Ho Lee Chow is an American Chinese restaurant chain with a few outlets around Seoul. They're one of a very few number of establishments willing to sell Chinese food that consists of things other than jajangmyeon, which is the Korean interpretation of Shandong fried noodles. Funnily enough, Korean style jajangmyeon is becoming popular as a foreign food in China.
American Chinese food has also evolved from its origins, with dishes like sweet and sour pork, lemon chicken and Szechuan beef being staple favourites. These are all available at Ho Lee Chow, along with a complimentary pot of black tea. The photo above shows their interpretation of beef char kway teow, which we ordered out of pure curiousity.
Char kway teow, being a dish we specialised in at the Casuarina Malaysian Bistro, is difficult for me to consume without a degree of overanalysis. To be nice, these ones weren't too bad, but realistically they fell short of the real deal. They had a fairly good smokey flavour from a high wok temperature and the beef was quite good. But the noodles suffer from being reconstituted from the dried import form and there was an overabundance of two kinds of onion. Char kway teow really needs fresh noodles like those from Taings.

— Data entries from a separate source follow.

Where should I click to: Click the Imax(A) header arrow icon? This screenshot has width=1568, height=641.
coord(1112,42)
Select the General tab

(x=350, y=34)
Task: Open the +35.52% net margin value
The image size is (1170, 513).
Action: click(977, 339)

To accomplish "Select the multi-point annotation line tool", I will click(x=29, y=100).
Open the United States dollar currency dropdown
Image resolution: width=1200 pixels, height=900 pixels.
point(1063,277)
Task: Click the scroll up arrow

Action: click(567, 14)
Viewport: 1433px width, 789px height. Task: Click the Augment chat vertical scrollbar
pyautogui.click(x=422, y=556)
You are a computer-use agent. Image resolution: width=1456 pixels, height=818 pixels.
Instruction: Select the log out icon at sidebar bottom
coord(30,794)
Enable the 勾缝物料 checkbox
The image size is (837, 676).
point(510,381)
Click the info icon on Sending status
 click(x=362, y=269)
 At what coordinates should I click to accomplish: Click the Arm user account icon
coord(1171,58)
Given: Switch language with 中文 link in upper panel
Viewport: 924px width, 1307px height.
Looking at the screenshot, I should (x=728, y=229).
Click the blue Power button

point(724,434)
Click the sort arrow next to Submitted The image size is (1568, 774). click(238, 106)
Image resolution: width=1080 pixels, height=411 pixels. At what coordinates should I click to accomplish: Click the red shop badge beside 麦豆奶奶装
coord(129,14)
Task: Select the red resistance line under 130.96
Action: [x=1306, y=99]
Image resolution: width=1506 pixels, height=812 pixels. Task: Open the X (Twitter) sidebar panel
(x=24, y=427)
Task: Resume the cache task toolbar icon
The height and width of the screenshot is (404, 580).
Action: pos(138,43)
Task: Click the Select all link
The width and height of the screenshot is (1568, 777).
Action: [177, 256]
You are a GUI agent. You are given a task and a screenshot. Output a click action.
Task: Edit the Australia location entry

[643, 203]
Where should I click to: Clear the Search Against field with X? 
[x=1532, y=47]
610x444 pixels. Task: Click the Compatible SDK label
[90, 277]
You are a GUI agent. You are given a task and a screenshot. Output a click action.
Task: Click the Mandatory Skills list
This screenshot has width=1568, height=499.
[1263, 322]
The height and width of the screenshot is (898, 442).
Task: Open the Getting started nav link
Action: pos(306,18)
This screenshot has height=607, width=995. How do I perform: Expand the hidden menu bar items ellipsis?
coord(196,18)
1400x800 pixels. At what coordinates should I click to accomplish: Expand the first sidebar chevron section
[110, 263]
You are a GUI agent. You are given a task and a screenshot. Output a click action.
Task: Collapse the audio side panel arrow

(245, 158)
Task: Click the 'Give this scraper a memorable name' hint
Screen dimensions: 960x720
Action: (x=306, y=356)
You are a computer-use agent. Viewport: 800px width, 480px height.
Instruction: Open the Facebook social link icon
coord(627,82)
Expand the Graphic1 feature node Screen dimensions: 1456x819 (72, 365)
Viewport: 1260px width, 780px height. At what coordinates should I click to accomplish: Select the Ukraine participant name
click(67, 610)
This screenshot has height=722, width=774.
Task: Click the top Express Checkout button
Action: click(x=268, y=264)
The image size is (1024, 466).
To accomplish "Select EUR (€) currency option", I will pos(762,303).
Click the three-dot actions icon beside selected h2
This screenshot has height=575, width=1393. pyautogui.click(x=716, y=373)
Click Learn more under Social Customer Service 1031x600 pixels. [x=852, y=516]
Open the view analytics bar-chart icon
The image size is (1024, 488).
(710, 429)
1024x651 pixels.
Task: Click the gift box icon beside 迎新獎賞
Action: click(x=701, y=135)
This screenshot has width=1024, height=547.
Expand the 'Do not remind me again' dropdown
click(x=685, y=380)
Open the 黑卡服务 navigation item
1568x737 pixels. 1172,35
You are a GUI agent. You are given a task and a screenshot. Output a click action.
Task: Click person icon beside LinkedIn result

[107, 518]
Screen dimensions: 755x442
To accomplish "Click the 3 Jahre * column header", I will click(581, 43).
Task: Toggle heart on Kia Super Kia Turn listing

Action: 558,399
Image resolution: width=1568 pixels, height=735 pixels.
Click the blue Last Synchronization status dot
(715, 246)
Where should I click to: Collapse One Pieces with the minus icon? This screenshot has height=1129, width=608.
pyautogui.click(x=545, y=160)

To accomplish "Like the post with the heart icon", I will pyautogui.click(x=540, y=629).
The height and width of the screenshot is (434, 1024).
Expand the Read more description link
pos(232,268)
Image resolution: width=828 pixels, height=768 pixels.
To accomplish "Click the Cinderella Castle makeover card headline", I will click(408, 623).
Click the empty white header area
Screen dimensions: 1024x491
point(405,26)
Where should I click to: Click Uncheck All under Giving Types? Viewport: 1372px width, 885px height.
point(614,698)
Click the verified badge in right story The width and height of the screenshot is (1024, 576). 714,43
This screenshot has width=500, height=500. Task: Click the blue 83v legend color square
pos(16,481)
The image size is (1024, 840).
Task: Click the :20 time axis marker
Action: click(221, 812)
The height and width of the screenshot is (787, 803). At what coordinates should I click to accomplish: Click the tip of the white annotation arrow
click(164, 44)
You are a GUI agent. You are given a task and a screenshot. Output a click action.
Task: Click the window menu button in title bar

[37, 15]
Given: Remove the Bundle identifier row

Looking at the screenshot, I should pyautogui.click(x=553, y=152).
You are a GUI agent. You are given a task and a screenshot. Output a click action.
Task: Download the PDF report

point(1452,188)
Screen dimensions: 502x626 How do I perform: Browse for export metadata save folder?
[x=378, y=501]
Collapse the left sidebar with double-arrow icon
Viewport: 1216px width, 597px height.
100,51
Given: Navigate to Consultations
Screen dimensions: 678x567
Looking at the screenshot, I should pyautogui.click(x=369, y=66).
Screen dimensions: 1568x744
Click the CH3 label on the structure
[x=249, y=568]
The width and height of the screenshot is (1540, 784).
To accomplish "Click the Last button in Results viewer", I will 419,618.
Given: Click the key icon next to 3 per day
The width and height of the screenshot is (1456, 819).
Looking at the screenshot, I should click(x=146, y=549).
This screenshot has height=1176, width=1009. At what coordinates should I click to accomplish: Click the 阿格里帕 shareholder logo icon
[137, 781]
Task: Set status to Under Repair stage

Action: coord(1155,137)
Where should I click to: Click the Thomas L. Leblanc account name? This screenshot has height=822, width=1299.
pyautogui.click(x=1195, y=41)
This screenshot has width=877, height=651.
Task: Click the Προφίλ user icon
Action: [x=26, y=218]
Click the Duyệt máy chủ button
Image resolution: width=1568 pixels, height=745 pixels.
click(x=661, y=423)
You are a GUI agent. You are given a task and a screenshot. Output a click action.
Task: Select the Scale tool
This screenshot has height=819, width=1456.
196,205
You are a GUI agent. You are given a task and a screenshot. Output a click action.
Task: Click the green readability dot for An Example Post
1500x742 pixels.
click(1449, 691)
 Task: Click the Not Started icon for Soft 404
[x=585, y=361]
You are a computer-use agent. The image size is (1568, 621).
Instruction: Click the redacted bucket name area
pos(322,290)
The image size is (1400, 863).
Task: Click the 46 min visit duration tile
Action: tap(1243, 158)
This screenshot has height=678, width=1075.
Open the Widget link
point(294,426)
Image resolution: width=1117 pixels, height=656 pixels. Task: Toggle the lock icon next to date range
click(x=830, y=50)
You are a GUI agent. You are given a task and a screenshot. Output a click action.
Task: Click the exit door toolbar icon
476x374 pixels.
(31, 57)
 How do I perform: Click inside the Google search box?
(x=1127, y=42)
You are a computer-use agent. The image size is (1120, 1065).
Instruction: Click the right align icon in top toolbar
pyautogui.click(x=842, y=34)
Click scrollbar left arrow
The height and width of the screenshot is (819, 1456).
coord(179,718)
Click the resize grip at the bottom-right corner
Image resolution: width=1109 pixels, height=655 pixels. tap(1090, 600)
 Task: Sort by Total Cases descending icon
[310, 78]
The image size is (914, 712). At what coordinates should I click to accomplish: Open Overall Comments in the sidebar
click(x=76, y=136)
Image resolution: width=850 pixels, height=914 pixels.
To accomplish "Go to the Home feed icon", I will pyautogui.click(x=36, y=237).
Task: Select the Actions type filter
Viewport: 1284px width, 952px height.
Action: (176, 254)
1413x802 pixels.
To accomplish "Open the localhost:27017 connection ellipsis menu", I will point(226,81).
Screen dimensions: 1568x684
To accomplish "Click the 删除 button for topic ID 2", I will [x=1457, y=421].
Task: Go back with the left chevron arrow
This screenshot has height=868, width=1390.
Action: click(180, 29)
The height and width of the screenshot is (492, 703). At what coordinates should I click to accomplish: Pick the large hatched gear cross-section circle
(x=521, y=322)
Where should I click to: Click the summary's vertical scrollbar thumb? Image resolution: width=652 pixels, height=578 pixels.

Still, they get full marks for being the first place in Korea to offer the dish in the first place.
The other main dish that we ordered was fried aubergine. I like using the word aubergine as much as I like using courgette. This was quite good, with a tangy base for the sauce and not overly greasy from the deep fryer. The trick for crispy rather than greasy foods is to make sure the oil is searing hot when you pull the food out of it. That way it will be highly motile and can be easily drained with a sieve. Colder oil sticks to the food due to its viscousity at lower temperatures.
We also ordered hot and sour soup, a personal favourite. This was also done well and I enjoyed the bamboo shoots. Heather quite liked the food here and the service was quick and friendly. For those missing Chinese flavours from home, Ho Lee Chow is worth a visit.
After eating slightly more than is reasonable for two married primates, we walked around to find a nice place to sit back and digest. We found this bar in the basement floor of the nearby MyThai restaurant, called MyBed. It was opened recently by the same owner, Hong Seok-Cheon, an actor who stunned our quaint little peninsula a decade ago by becoming the first South Korean actor to come out as a gay man. He was shunned by the industry and much of the public and soon found himself unable to get employment. So he opened a restaurant, and then a karaoke bar and has since become highly successful with multiple renowned establishments to his name.
Well, good on him, too.
Oh, and the cocktails here are pretty good.
2 comments:
I hate to say it, but I miss Ho Lee Chow.
Haha, it's pretty average, but it's good here because it's uncommon.